··· INPUT FOR THIS TASK

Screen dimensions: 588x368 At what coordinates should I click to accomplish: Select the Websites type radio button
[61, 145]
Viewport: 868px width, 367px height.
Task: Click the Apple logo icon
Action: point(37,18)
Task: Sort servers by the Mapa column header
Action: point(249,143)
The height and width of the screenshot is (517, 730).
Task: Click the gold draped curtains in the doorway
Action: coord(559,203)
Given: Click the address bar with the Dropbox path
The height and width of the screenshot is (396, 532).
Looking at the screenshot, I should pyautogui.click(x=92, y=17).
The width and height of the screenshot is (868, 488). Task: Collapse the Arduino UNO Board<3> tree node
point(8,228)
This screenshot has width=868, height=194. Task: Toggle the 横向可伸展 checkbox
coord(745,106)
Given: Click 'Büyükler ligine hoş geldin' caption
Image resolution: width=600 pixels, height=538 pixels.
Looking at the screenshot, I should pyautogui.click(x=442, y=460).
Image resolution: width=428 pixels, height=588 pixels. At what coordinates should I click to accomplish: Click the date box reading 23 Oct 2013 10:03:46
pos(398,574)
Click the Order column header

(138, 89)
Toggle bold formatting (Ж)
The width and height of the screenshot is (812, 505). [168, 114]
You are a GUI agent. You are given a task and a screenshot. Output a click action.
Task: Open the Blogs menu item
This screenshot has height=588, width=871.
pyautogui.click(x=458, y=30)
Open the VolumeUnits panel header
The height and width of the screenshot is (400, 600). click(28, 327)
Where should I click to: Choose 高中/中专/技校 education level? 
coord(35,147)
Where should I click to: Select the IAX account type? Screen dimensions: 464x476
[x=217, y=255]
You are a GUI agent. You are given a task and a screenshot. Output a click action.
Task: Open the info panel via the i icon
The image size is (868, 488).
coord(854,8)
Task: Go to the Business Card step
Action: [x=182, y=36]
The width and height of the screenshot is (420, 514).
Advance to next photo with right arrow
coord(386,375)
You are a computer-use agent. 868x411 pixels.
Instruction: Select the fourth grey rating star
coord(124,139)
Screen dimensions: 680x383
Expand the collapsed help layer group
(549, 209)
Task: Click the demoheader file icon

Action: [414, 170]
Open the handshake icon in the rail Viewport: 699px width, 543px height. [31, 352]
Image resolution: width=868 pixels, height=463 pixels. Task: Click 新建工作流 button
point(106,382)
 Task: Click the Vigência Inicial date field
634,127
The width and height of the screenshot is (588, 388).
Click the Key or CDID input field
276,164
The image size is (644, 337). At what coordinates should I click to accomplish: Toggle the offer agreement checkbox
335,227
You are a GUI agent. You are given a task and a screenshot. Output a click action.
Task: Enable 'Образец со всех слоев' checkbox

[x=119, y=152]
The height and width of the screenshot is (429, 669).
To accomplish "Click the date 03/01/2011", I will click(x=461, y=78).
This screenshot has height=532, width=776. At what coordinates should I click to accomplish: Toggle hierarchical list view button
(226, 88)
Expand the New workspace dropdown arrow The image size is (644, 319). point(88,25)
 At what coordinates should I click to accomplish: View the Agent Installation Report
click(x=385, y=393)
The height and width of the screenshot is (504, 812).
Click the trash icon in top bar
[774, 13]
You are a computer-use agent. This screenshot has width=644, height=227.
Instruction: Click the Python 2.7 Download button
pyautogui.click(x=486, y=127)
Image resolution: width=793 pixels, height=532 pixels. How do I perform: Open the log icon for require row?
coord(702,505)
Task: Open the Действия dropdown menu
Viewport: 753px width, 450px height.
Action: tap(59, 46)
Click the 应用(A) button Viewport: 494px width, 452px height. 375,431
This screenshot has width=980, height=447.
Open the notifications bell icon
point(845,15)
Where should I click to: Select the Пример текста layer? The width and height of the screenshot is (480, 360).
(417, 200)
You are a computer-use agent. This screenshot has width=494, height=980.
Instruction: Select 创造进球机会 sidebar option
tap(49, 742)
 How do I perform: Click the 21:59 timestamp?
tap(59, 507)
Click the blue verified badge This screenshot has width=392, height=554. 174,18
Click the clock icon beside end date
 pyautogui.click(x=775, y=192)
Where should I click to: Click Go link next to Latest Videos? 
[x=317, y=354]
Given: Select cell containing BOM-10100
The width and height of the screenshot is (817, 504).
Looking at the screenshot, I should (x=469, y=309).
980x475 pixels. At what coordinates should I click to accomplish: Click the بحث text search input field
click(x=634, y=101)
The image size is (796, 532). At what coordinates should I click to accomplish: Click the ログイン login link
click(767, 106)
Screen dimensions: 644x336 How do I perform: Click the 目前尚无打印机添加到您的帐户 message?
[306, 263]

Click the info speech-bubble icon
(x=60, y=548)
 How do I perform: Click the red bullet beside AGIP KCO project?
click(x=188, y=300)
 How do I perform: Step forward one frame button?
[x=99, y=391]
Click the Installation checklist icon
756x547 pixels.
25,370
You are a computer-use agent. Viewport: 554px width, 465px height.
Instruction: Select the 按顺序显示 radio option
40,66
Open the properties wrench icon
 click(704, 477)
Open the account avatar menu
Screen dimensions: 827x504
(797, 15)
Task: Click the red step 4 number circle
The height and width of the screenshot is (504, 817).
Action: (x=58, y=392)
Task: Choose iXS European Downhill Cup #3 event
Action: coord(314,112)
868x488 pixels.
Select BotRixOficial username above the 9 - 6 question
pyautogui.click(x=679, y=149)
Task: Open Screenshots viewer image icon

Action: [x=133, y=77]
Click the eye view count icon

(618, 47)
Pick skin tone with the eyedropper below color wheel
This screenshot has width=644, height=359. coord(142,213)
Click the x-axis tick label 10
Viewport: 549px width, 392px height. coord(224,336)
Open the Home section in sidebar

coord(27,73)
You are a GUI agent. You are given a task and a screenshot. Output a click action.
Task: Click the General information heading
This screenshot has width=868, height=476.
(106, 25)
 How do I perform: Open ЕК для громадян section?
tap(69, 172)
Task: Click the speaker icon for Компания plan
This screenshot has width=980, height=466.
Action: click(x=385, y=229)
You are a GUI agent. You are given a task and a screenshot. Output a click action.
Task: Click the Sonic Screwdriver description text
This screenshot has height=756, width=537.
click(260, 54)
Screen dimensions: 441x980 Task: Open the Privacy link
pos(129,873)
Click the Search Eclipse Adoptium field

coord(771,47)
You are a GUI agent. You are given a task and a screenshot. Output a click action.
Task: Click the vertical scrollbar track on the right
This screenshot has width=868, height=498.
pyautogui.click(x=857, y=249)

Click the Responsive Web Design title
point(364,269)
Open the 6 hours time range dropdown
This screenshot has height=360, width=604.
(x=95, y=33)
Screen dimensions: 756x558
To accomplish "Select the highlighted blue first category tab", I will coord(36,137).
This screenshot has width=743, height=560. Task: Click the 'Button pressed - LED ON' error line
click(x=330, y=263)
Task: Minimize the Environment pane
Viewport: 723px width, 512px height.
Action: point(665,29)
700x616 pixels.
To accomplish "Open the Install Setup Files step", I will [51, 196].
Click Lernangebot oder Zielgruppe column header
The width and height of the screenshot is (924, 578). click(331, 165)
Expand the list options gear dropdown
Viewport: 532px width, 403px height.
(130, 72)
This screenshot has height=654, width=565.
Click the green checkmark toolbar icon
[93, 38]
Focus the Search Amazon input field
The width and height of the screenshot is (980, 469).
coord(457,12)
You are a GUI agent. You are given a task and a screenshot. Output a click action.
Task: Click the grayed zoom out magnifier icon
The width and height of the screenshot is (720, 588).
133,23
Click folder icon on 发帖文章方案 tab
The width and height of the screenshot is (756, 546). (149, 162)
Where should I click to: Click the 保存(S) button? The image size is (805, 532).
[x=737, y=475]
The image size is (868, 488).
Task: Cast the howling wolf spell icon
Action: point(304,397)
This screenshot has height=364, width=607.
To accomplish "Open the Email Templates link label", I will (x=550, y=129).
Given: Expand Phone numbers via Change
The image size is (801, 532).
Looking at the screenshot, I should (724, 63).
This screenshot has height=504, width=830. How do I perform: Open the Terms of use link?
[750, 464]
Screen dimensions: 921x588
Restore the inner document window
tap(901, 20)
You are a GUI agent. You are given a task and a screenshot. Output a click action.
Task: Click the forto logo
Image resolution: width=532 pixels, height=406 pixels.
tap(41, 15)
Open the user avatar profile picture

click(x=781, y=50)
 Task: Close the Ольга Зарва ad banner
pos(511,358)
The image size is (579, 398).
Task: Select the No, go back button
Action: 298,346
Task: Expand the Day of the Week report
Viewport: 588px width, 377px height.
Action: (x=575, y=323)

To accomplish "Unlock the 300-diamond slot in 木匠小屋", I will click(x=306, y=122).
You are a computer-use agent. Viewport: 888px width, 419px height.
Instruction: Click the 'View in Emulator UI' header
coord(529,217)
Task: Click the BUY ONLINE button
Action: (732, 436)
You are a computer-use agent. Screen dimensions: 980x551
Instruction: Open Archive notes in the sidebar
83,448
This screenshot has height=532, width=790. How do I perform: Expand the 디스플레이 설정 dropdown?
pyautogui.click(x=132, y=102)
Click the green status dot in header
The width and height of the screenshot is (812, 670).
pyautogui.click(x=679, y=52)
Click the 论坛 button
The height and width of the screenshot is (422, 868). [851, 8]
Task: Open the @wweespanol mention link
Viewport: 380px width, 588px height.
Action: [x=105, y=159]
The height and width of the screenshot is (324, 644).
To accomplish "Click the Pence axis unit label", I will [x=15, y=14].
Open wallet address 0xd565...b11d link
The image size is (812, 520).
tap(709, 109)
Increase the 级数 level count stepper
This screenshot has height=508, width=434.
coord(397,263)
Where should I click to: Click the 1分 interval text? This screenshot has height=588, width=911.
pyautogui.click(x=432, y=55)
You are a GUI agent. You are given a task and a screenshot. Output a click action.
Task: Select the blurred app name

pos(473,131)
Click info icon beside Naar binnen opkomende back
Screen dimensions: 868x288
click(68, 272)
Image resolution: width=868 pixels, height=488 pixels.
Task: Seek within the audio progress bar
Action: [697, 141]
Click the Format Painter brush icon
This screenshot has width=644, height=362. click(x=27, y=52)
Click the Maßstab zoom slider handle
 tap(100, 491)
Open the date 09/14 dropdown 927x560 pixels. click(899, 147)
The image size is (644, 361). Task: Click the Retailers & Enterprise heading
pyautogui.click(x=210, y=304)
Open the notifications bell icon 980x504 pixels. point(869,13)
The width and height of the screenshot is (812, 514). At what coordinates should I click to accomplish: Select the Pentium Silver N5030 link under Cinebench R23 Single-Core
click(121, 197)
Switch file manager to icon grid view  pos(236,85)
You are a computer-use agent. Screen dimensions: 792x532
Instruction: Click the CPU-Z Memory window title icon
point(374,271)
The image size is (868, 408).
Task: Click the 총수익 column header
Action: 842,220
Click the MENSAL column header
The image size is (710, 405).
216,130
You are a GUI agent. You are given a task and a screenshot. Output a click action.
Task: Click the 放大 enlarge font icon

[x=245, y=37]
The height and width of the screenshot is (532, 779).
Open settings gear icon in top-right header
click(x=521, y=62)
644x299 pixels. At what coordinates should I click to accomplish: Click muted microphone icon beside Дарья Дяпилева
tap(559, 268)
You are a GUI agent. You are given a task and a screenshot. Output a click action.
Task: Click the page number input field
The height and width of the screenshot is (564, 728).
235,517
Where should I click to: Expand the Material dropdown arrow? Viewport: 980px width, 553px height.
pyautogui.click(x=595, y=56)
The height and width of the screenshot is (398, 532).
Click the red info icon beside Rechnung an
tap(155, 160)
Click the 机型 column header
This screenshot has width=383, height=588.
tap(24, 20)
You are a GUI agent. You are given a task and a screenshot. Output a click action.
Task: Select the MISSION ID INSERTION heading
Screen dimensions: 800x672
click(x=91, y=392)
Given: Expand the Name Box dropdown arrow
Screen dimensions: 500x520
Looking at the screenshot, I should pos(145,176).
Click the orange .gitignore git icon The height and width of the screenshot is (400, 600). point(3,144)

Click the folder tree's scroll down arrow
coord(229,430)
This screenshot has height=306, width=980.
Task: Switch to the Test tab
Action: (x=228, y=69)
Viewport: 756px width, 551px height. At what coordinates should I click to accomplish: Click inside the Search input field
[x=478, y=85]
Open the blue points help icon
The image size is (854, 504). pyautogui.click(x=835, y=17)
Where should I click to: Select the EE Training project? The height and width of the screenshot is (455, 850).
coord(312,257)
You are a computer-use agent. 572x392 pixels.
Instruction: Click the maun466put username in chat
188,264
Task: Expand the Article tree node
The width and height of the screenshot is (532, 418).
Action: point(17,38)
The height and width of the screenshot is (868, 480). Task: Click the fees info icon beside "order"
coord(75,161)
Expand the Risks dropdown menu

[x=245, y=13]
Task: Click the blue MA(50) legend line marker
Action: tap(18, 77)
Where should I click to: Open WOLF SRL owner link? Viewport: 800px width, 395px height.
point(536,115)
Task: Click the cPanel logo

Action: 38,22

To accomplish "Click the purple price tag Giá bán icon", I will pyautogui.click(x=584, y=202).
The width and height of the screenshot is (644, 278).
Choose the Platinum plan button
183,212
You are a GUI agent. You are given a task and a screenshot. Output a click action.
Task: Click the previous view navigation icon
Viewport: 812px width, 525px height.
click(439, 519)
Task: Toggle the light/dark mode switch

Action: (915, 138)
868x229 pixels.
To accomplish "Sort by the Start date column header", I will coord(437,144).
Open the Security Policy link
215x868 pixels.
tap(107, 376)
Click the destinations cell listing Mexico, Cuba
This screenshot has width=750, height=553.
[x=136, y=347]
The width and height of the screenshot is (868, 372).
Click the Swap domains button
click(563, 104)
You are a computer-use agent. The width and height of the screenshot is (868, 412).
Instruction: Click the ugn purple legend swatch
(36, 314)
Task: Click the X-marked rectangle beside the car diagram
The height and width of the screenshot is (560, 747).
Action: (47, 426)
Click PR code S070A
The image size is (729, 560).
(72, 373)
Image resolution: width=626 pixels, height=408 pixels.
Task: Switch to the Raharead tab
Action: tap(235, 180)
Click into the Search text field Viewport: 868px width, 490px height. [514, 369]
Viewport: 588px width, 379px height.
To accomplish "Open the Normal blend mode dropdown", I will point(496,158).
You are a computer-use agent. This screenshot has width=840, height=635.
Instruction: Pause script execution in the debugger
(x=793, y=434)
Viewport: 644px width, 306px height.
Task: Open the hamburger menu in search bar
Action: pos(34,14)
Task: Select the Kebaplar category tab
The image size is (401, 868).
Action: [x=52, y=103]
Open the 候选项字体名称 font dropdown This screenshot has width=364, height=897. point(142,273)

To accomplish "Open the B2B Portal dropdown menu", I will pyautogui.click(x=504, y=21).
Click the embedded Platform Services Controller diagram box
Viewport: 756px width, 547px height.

······

● ABOUT THIS EXERCISE
Filter the data above, keeping only lines that include the string "diagram".

● EXPECTED ANSWER
Task: Click the X-marked rectangle beside the car diagram
Click the embedded Platform Services Controller diagram box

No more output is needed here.